MATERIALS PROVIDED ->

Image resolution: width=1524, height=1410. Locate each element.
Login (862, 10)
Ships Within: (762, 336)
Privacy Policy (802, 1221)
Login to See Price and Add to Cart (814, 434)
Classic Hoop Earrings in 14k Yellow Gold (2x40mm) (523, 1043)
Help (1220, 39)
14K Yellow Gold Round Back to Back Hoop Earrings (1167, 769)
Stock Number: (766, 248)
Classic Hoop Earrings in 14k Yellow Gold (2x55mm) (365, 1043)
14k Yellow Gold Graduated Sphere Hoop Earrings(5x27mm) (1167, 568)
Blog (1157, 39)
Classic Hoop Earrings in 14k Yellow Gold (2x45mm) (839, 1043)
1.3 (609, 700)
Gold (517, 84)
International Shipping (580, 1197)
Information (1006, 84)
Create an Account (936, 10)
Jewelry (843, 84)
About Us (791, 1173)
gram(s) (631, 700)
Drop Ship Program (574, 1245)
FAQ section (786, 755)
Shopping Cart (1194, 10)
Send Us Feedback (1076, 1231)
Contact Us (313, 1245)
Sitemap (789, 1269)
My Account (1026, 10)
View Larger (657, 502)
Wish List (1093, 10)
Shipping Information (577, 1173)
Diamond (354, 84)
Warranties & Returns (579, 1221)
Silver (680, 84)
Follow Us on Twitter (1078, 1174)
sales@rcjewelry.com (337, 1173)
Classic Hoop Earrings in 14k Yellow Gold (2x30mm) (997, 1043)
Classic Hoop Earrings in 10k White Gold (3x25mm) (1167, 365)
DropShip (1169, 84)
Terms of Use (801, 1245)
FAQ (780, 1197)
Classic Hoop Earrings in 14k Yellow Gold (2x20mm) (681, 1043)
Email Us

AIM -> Count the lines in the entries above that contain the word "Shipping". Reply with the number only.

WRITTEN REPLY -> 2